▶ [Page text]:
◇ ◇ ◇ ◇ ◇ ◇ ◇

# Got a bargain on Ebay today



## macfixer01 (May 4, 2015)

I occasionally buy a gold coin here or there on Ebay when a decent deal comes along. I noticed yesterday Apmex was selling English Sovereigns for around $307 and they had gone up to $309.19 USD today due to changes in the spot price. Their actual gold weight is .2354 troy ounce so each is worth about $279.63 at the current $1187.90 spot price. The interesting point is Apmex didn't list them under the bullion category, so they are still eligible to earn Ebay Bucks which would normally be a rebate of $6.18 each. They should also be eligible for Ebates too I believe?

◇ ◇ ◇ ◇ ◇ ◇ ◇

▶ [Dataset content]:
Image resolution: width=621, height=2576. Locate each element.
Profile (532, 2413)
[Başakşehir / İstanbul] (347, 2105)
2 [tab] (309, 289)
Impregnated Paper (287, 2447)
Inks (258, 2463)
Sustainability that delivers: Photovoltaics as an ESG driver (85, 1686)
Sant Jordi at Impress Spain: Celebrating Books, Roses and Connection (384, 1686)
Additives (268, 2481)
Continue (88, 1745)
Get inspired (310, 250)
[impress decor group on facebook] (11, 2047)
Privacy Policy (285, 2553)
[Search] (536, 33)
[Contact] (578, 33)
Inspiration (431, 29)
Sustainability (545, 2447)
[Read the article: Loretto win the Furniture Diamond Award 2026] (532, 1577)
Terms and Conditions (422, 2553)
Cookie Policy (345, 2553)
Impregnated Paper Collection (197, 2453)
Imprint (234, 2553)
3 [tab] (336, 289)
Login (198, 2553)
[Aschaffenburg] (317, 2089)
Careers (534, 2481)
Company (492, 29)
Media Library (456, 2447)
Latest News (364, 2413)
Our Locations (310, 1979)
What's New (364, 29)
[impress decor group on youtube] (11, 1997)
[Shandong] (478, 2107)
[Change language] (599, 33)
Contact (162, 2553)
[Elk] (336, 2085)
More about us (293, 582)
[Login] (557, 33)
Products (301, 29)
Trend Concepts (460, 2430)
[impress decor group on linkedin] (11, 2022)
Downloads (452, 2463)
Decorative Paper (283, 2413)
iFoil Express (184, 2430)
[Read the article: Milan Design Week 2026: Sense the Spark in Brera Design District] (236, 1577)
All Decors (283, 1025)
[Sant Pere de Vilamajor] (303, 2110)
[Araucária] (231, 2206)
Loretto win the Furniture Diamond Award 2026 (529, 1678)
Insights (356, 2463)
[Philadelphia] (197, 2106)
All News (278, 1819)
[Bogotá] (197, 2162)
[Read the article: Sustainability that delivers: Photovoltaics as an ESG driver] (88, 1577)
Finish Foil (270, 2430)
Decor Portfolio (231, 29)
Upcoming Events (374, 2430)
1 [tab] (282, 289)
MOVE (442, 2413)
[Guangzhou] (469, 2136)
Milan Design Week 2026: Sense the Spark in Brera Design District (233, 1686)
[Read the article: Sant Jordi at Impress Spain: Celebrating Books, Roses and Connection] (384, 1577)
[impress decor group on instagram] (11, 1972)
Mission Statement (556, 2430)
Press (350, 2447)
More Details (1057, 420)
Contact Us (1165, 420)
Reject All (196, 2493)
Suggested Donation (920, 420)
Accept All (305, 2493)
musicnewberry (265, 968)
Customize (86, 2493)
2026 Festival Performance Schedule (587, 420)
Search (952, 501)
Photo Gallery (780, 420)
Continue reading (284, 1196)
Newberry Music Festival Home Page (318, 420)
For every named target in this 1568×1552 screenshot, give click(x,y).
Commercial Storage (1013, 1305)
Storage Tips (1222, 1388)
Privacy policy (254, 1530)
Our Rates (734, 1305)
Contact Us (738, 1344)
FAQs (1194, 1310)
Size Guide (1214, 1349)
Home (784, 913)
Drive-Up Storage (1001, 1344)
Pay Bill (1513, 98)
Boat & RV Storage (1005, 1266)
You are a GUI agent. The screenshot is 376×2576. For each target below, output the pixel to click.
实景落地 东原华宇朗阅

◇ ◇ ◇ ◇ ◇ ◇ ◇

▶ [Directions]:
[A] Copy the passage of the Ebay gold coin post that opens with the words containing "I occasionally buy" and closes with "too I believe?".
[B] Continue the Ebay gold coin post from its last sentence.

▶ [Solved problems]:
[A]
I occasionally buy a gold coin here or there on Ebay when a decent deal comes along. I noticed yesterday Apmex was selling English Sovereigns for around $307 and they had gone up to $309.19 USD today due to changes in the spot price. Their actual gold weight is .2354 troy ounce so each is worth about $279.63 at the current $1187.90 spot price. The interesting point is Apmex didn't list them under the bullion category, so they are still eligible to earn Ebay Bucks which would normally be a rebate of $6.18 each. They should also be eligible for Ebates too I believe?

[B]
Coincidentally Ebay sent me a special email offer today on my secondary account which I don't use much, and set up mainly in case I ever decided to sell again. They offered up to 4X Ebay Bucks today and tomorrow for items selling over $100. So I bought 2 of the sovereigns and will get back $49.44 in Ebay Bucks. Since I also had logged into Ebates first I'm hoping to get another 1% rebate from them, but their rebates take awhile to show up so that part is uncertain as yet. All in all, this should get me pretty close to spot price.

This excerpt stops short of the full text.